Q.4 Complete the `fit_model` function to train the model. The function takes as input the model, the training and test sets, the optimizer and the loss function. The function should return the trained model.

There are two part to complete: 
- in the training loop: retrive the reconstruction and latent representation given by the model, compute the loss and store it.
- in the validation loop: iterate over the test set to ensure the training improves also on unseen data. Retrive the reconstruction and latent representation given by the model, compute and store the test loss

**Notes:**

Training a deep neural network usually involves the following steps:
- Forward Pass: Input data is passed through the network
- Loss Calculation: The difference between the predictions and actual values is measured using a loss function.
- Backward Pass: Gradients of the loss with respect to the model parameters are calculated using backpropagation and gradient descent.
- Parameter Update: The gradients are used to adjust the parameters, minimizing the loss over time.

In practise, we call:
- Epoch: One full pass through the entire training dataset.
- Batch: subset of the training dataset used during one forward and backward pass of the neural network. Instead of processing the entire dataset at once (which can be computationally expensive), the dataset is divided into smaller groups of samples, called batches.
- Iterations: Number of updates per epoch, equal to (dataset size ÷ batch size).
- This cycle repeats over many epochs until the network converges (achieves good performance).


In [None]:
def fit_model(model, train, test, n_epochs=10, lr=1e-3, batch_size=128, criterion=nn.MSELoss()):
    """Training loop.

    Parameters
    ----------
    model : nn.Module
        The model to train.
    train : list of flatten training images
        The training dataset.
    test : list of flatten testing images
        The validation dataset.
    n_epochs : int
        The number of epochs.
    lr : float
        The learning rate.
    batch_size : int
        The batch size.
    criterion : nn.Module
        The loss function.

    Returns
    -------
    model : nn.Module
        The trained model.
    """
    # -- DATA SET-UP
    # - convert the data to tensors
    X_train = torch.tensor(train, dtype=torch.float)
    X_test = torch.tensor(test, dtype=torch.float)
    # - Create the train laoder
    # a dataloader helps manage and feed data to a model during training 
    # or evaluation in an efficient and convenient way by creating batch (small chunk of the dataset)
    # since we cannot pass all the data.
    train_loader = torch.utils.data.DataLoader(X_train, batch_size=batch_size, shuffle=True)
    # - Create the val loader
    test_loader = torch.utils.data.DataLoader(X_test, batch_size=batch_size, shuffle=False)
    # -- END DATA SET-UP

    # - initialize the optimizer
    optimizer = torch.optim.Adam(model.parameters(), lr=lr, weight_decay=1e-5)
    
    loss_train, loss_val = [], []

    # - iterate over the number of epochs
    for epoch in range(n_epochs):
        # - set the model to training.
        model.train()
        loss_step, loss_val_step = [], []

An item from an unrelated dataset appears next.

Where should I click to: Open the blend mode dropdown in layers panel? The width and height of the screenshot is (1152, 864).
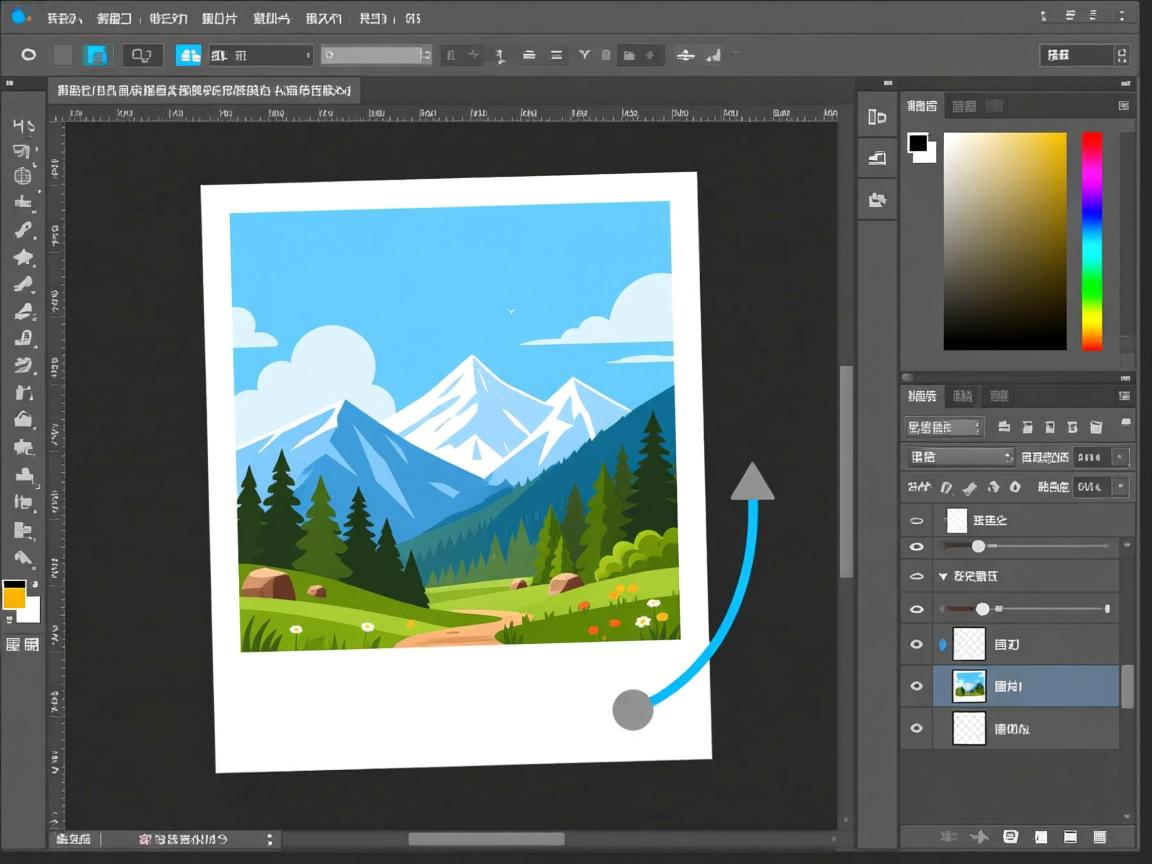coord(960,457)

        # --- iterate over the training set
        for batch_idx, data in enumerate(train_loader):

            # - clear the past gradients
            optimizer.zero_grad()

            # ---- start TODO ----
            # retrive the reconstruction and latent representation given by the model 
            # and compute the loss.
            output, latent = model(data)
            if isinstance(criterion, nn.MSELoss):
                loss = criterion(data, output)
            else:
                loss = criterion(data, latent, output)
            loss_step.append(loss.item())
            # ----- end TODO ----

            # - computes the gradients of the loss
            loss.backward()
            # - update the weigths
            optimizer.step()
            # - display information
            if batch_idx % 100 == 0:
                print(f'Epoch: {epoch}, Batch: {batch_idx}, Loss: {loss.item()}')

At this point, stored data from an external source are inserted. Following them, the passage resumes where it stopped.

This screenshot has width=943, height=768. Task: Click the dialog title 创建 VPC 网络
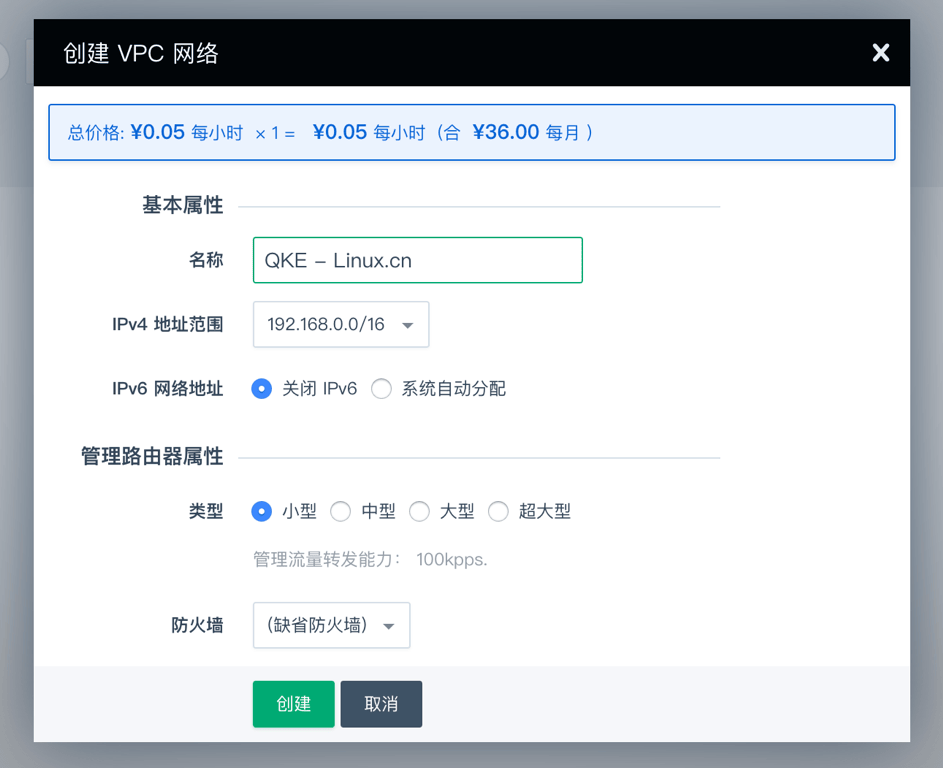[x=141, y=53]
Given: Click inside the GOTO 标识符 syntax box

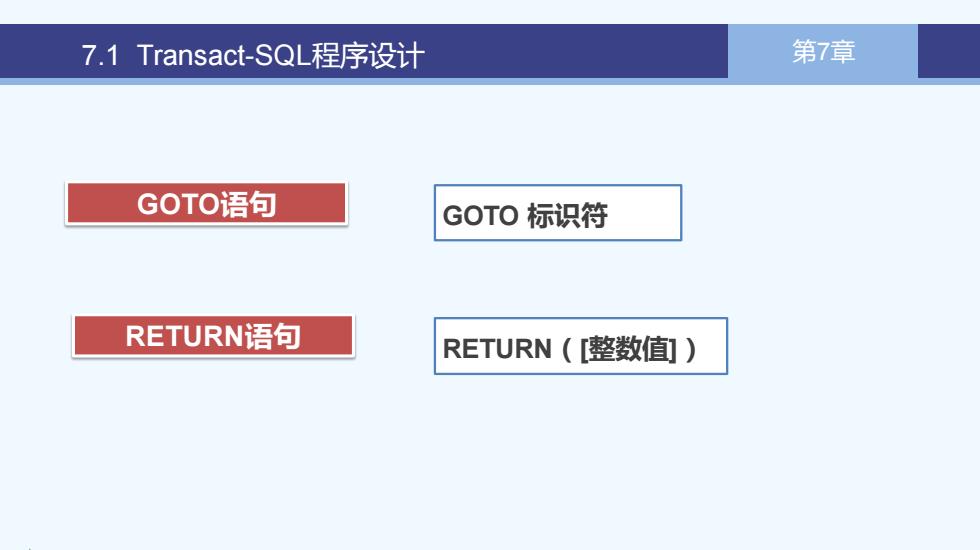Looking at the screenshot, I should pyautogui.click(x=558, y=212).
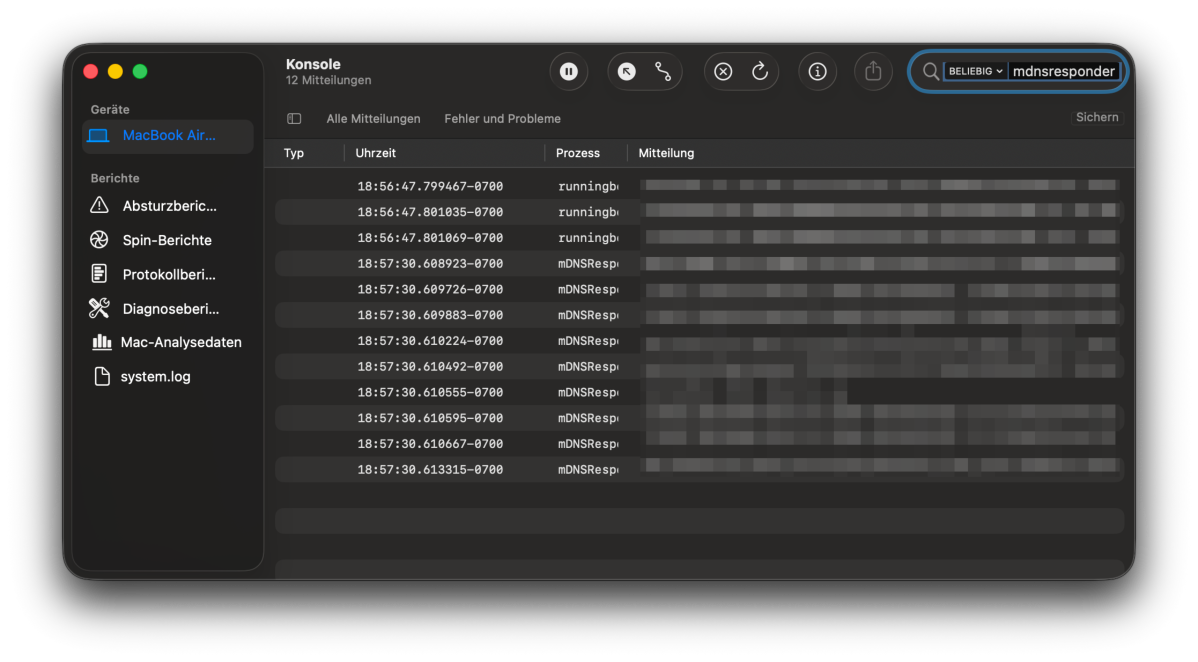Image resolution: width=1198 pixels, height=662 pixels.
Task: Click the Sichern button
Action: 1097,117
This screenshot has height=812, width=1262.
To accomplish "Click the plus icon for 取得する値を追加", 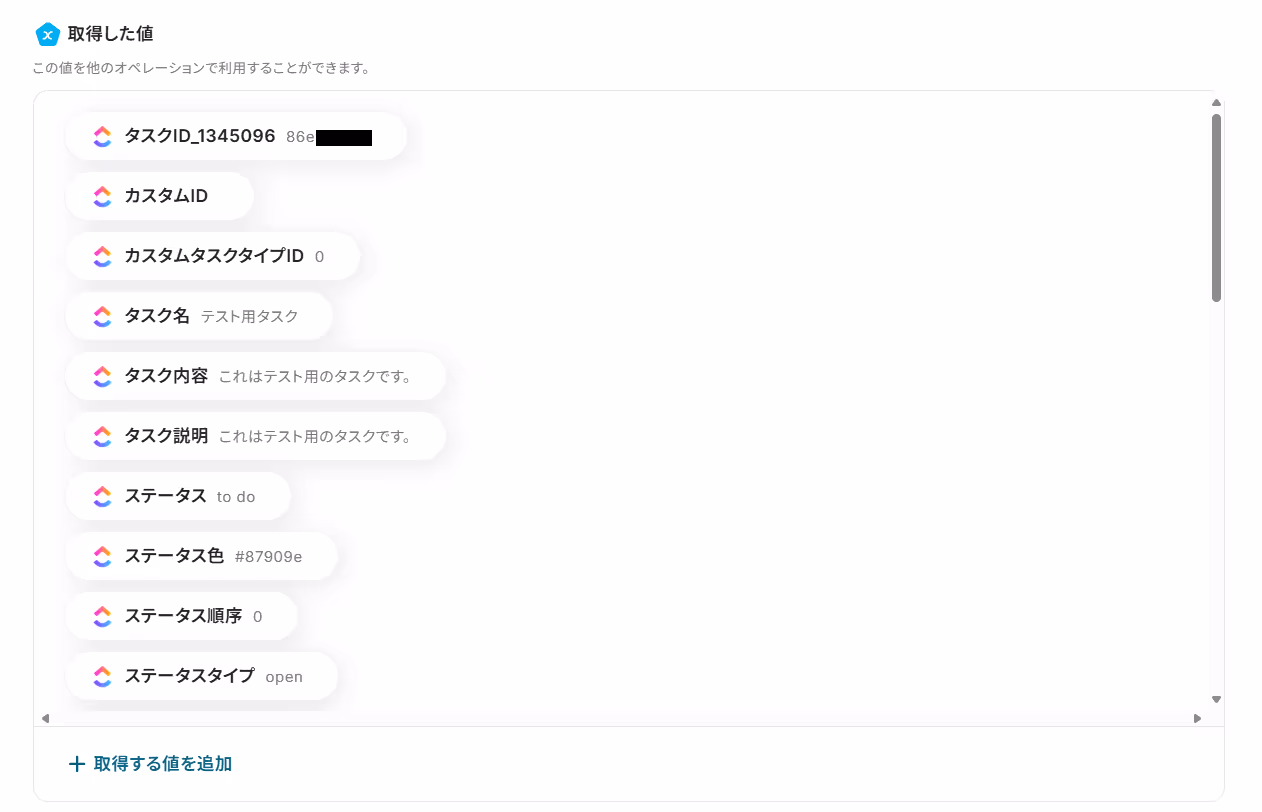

        # --- iterate over the validation set to see how the training is going
        # - set the model mode to eval 
        model.eval()
        # - do not compute the gradients here, since the weights won't be updated
        with torch.no_grad():
            # --- start TODO ---
            # iterate over the test set
            # retrive the reconstruction and latent representation given by the model 
            # compute and store the loss
            for data in test_loader:
                output, latent = model(data)
                if isinstance(criterion, nn.MSELoss):
                    val_loss = criterion(output, data)
                else:
                    val_loss = criterion(data, latent, output)
                loss_val_step.append(val_loss.item())
            # --- end TODO ---

        # - compute the average loss per epoch
        loss_train.append(np.mean(loss_step))
        loss_val.append(np.mean(loss_val_step))

        # - display val loss
        print(f'Epoch: {epoch}, Val Loss: {val_loss.item()}')

    # - plots the losses
    fig, ax = plt.subplots()
    ax.plot(loss_train, label='Train')
    ax.plot(loss_val, label='Validation')
    ax.set_xlabel('Epoch')
    ax.set_ylabel('Loss')
    ax.legend()
    plt.show()
    return model

Q.5 Train the model with the reconstruction loss between $X$ and $X'$, we will use the mean square error (MSE, `nn.MSELoss()`)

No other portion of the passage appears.